C’est justement pour cette raison que de nombreuses entreprises étrangères, flairant la bonne affaire, ont manifesté leur intérêt pour réaliser des pôles industriels dans le recyclage. Compte tenu de la crise économique que traverse le pays, tous les experts s’accordent à dire qu’il est plus que temps de s’orienter vers de nouvelles sources, notamment les énergies renouvelables et la gestion des déchets, et ce ne sont pas les textes de loi qui manquent.

En effet, depuis l’entrée en vigueur de la loi relative à la gestion et à l’élimination des déchets en 2001, une quinzaine de textes d’application et un Plan national de gestion des déchets spéciaux (Pnagdes) ont été mis en place pour organiser la collecte, le transport et le traitement de ces déchets issus principalement des activités industrielles.
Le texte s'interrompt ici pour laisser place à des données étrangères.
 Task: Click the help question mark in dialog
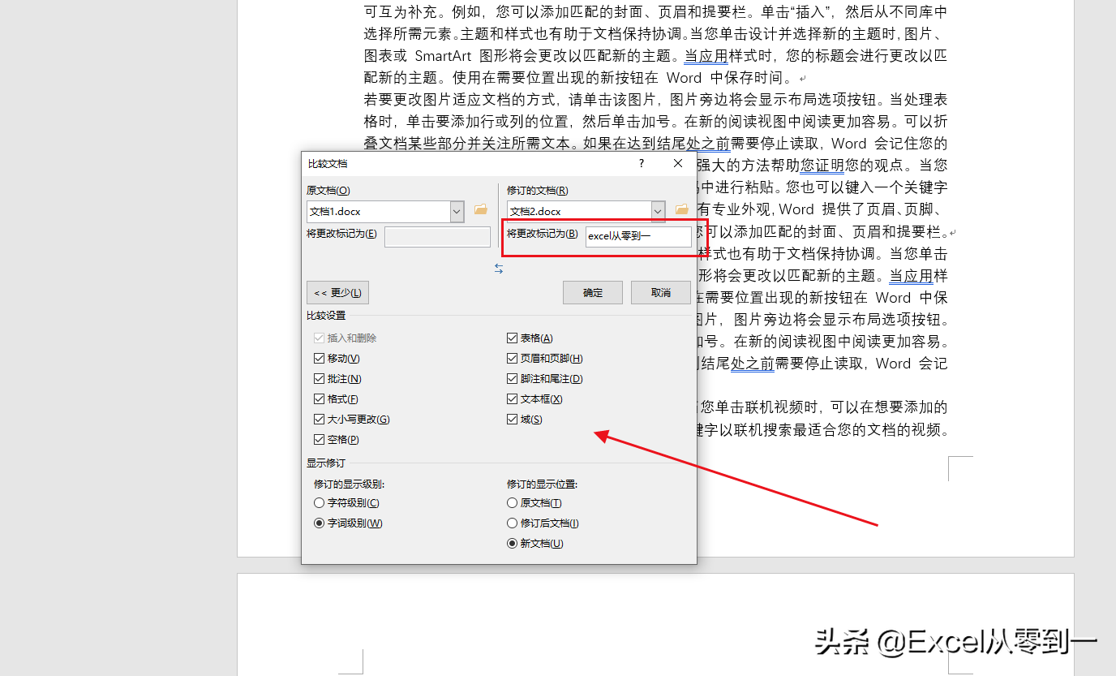point(642,163)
Mais finalement, quelles sont les raisons d’un tel retard ? Selon une étude menée dans les wilayas de Blida et de Bordj Bou Arréridj et publiée en 2015 par des experts coréens, on a relevé un manque de l’ancrage culturel de cette pratique, un faible taux de collecte avec l’insuffisance des bacs, l’irrégularité des fréquences de collecte et le manque ou la vétusté des moyens de collecte.

Toujours selon les résultats de cette même étude, menée sur trois centres d’enfouissement technique (CET) dans trois zones différentes du pays (nord, semi-aride et aride), les déchets ménagers des Algériens sont composés à 54% de déchets organiques, 10% de papier, 13% de textiles et 17% de plastique avec quelques différences entre les zones. Par ailleurs, selon une récente étude du ministère des Ressources en eau, 1400 points noirs (déchets et rejets des eaux usées confondus) qui polluent le littoral ont été recensés. Dans ces 1400 points noirs, on compte 433 rejets des eaux usées urbaines et 16 rejets industriels.

Contrairement aux déchets urbains, et pour une prise en charge effective de ces rejets, «le ministère des Ressources en eau et de l’Environnement a mis en exécution des projets structurants et prometteurs, à travers notamment la réalisation de réseaux d’assainissement longeant certains tronçons des groupements urbains côtiers, récupérant le maximum des points de rejets jetés à même les plages, à titre indicatif le grand réseau d’assainissement d’Alger qui a intercepté tous les rejets d’Alger», explique Assia Abdelaziz, chargée de communication (à l’époque). Aussi, des postes de relevage dont le rôle principal est de pomper progressivement les eaux au fil des variations topographiques du terrain vers les sites de traitement ont été mis en place.

Enfin, et selon la même source, un plan d’action d’urgence a été lancé par le ministère, dont la mission principale est l’évaluation de l’état d’exécution de la mise en place du système de prétraitement à travers la commission des établissements classés et la mise à jour du recensement des rejets du littoral. Si le traitement des eaux usées est pas mal avancé, celui des déchets urbains reste encore à la traîne. N’empêche, quelques efforts commencent à être constatés.

En effet, un centre de tri sélectif a été mis en service, en avril dernier, dans la nouvelle ville Ali Mendjeli (El Khroub), l’une des grandes agglomérations urbaines de la wilaya de Constantine. Ce centre, premier du genre dans la wilaya, est d’une capacité de traitement de 2 tonnes de déchets secs par jour, a précisé à l’APS le directeur de l’établissement de gestion urbaine de la nouvelle ville Ali Mendjeli (Eguvam), Mehdi Hini, initiateur de cette opération.